» PROBLEM STATEMENT
After reading each line of the entries, give the number of lines that contain "Demander" and nothing else.

» TASK INPUT
--- --- ---
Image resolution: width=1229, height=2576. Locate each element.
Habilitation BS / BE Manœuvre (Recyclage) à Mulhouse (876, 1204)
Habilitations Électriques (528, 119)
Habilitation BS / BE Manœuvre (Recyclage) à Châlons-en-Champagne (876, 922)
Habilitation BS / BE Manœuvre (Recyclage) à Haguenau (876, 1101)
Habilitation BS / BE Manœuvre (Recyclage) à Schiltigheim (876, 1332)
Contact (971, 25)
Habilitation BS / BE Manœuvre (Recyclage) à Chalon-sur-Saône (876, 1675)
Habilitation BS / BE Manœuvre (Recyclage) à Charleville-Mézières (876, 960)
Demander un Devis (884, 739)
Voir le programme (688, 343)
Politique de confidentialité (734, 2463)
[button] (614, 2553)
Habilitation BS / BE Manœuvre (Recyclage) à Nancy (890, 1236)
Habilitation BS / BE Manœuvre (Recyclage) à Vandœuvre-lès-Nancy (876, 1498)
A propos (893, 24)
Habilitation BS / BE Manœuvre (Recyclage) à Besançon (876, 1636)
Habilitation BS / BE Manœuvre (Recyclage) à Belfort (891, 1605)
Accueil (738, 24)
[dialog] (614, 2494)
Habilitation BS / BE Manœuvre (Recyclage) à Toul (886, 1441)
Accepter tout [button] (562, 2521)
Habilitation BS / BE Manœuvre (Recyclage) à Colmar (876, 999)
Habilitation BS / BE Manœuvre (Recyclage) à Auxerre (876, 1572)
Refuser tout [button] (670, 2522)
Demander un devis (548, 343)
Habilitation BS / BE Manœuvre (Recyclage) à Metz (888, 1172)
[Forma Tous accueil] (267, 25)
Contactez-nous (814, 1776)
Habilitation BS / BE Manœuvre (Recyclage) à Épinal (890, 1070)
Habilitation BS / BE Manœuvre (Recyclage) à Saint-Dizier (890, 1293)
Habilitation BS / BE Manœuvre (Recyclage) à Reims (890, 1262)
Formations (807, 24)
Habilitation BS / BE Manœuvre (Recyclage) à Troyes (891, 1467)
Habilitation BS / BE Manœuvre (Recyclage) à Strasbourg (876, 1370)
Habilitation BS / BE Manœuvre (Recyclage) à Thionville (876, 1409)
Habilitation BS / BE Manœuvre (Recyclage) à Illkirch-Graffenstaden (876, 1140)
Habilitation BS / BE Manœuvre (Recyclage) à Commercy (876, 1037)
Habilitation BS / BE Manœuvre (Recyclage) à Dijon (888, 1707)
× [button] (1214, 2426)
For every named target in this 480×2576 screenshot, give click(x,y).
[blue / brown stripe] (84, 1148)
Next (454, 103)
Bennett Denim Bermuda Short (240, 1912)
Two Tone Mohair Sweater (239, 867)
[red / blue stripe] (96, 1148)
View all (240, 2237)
--- --- ---
» TASK ANSWER
2